Work item:
Each record must be output exactly and in full.

Data supplied:

━━━━━━

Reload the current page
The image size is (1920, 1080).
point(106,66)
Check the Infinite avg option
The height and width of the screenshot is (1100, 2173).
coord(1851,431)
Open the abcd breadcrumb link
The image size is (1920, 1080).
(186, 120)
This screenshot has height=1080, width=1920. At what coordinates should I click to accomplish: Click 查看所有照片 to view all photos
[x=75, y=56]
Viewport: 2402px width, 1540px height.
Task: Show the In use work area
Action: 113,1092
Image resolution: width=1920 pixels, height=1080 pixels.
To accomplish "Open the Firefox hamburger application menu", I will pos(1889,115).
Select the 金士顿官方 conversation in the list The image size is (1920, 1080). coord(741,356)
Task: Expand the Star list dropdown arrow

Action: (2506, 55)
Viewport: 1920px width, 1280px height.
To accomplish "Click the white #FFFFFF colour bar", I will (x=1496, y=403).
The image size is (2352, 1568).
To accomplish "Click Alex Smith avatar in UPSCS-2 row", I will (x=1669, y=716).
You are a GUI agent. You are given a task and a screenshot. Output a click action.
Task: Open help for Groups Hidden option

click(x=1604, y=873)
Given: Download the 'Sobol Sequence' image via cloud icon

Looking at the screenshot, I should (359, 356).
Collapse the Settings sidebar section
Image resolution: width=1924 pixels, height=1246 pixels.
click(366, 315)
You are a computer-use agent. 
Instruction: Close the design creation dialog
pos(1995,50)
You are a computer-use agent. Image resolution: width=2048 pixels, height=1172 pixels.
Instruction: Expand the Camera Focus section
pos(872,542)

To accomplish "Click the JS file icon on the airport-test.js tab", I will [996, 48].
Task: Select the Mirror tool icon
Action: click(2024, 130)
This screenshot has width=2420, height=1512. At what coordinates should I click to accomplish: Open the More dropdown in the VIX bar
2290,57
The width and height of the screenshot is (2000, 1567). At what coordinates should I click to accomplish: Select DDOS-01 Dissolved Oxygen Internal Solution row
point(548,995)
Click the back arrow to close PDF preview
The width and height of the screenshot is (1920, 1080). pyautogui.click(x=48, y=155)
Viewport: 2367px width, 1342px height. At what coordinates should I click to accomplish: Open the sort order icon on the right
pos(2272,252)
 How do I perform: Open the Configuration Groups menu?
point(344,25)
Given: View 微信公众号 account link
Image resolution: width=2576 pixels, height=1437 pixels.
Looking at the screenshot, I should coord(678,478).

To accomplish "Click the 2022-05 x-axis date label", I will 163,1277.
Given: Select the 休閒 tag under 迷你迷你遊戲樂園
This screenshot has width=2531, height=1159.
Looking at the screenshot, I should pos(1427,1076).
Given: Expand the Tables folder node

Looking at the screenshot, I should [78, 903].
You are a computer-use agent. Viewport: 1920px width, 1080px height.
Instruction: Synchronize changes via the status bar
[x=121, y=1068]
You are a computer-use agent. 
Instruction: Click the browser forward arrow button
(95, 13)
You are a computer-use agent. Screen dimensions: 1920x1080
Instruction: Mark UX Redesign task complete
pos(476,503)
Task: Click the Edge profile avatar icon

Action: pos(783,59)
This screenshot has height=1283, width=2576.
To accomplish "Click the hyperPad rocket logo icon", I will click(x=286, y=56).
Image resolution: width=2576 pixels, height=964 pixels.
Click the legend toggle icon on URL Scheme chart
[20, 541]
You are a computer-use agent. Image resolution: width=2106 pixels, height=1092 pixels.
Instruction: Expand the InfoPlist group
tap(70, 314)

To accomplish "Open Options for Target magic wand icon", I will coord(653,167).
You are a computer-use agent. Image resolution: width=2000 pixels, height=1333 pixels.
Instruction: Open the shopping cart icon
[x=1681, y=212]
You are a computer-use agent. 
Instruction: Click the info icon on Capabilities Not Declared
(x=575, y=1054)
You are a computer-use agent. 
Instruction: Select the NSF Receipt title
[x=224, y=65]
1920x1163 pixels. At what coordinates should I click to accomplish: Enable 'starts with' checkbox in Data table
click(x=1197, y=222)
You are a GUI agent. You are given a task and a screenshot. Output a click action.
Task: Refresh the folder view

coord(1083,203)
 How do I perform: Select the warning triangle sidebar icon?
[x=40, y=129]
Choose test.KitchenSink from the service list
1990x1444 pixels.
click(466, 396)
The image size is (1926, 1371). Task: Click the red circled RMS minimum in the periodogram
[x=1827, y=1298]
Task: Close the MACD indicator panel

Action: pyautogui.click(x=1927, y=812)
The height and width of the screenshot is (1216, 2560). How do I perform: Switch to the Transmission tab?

━━━━━━

Reply to the task:
Reload the current page
The image size is (1920, 1080).
point(106,66)
Check the Infinite avg option
The height and width of the screenshot is (1100, 2173).
coord(1851,431)
Open the abcd breadcrumb link
The image size is (1920, 1080).
(186, 120)
This screenshot has height=1080, width=1920. At what coordinates should I click to accomplish: Click 查看所有照片 to view all photos
[x=75, y=56]
Viewport: 2402px width, 1540px height.
Task: Show the In use work area
Action: 113,1092
Image resolution: width=1920 pixels, height=1080 pixels.
To accomplish "Open the Firefox hamburger application menu", I will pos(1889,115).
Select the 金士顿官方 conversation in the list The image size is (1920, 1080). coord(741,356)
Task: Expand the Star list dropdown arrow

Action: (2506, 55)
Viewport: 1920px width, 1280px height.
To accomplish "Click the white #FFFFFF colour bar", I will (x=1496, y=403).
The image size is (2352, 1568).
To accomplish "Click Alex Smith avatar in UPSCS-2 row", I will (x=1669, y=716).
You are a GUI agent. You are given a task and a screenshot. Output a click action.
Task: Open help for Groups Hidden option

click(x=1604, y=873)
Given: Download the 'Sobol Sequence' image via cloud icon

Looking at the screenshot, I should (359, 356).
Collapse the Settings sidebar section
Image resolution: width=1924 pixels, height=1246 pixels.
click(366, 315)
You are a computer-use agent. 
Instruction: Close the design creation dialog
pos(1995,50)
You are a computer-use agent. Image resolution: width=2048 pixels, height=1172 pixels.
Instruction: Expand the Camera Focus section
pos(872,542)

To accomplish "Click the JS file icon on the airport-test.js tab", I will [996, 48].
Task: Select the Mirror tool icon
Action: click(2024, 130)
This screenshot has width=2420, height=1512. At what coordinates should I click to accomplish: Open the More dropdown in the VIX bar
2290,57
The width and height of the screenshot is (2000, 1567). At what coordinates should I click to accomplish: Select DDOS-01 Dissolved Oxygen Internal Solution row
point(548,995)
Click the back arrow to close PDF preview
The width and height of the screenshot is (1920, 1080). pyautogui.click(x=48, y=155)
Viewport: 2367px width, 1342px height. At what coordinates should I click to accomplish: Open the sort order icon on the right
pos(2272,252)
 How do I perform: Open the Configuration Groups menu?
point(344,25)
Given: View 微信公众号 account link
Image resolution: width=2576 pixels, height=1437 pixels.
Looking at the screenshot, I should coord(678,478).

To accomplish "Click the 2022-05 x-axis date label", I will 163,1277.
Given: Select the 休閒 tag under 迷你迷你遊戲樂園
This screenshot has width=2531, height=1159.
Looking at the screenshot, I should pos(1427,1076).
Given: Expand the Tables folder node

Looking at the screenshot, I should [78, 903].
You are a computer-use agent. Viewport: 1920px width, 1080px height.
Instruction: Synchronize changes via the status bar
[x=121, y=1068]
You are a computer-use agent. 
Instruction: Click the browser forward arrow button
(95, 13)
You are a computer-use agent. Screen dimensions: 1920x1080
Instruction: Mark UX Redesign task complete
pos(476,503)
Task: Click the Edge profile avatar icon

Action: pos(783,59)
This screenshot has height=1283, width=2576.
To accomplish "Click the hyperPad rocket logo icon", I will click(x=286, y=56).
Image resolution: width=2576 pixels, height=964 pixels.
Click the legend toggle icon on URL Scheme chart
[20, 541]
You are a computer-use agent. Image resolution: width=2106 pixels, height=1092 pixels.
Instruction: Expand the InfoPlist group
tap(70, 314)

To accomplish "Open Options for Target magic wand icon", I will coord(653,167).
You are a computer-use agent. Image resolution: width=2000 pixels, height=1333 pixels.
Instruction: Open the shopping cart icon
[x=1681, y=212]
You are a computer-use agent. 
Instruction: Click the info icon on Capabilities Not Declared
(x=575, y=1054)
You are a computer-use agent. 
Instruction: Select the NSF Receipt title
[x=224, y=65]
1920x1163 pixels. At what coordinates should I click to accomplish: Enable 'starts with' checkbox in Data table
click(x=1197, y=222)
You are a GUI agent. You are given a task and a screenshot. Output a click action.
Task: Refresh the folder view

coord(1083,203)
 How do I perform: Select the warning triangle sidebar icon?
[x=40, y=129]
Choose test.KitchenSink from the service list
1990x1444 pixels.
click(466, 396)
The image size is (1926, 1371). Task: Click the red circled RMS minimum in the periodogram
[x=1827, y=1298]
Task: Close the MACD indicator panel

Action: pyautogui.click(x=1927, y=812)
The height and width of the screenshot is (1216, 2560). How do I perform: Switch to the Transmission tab?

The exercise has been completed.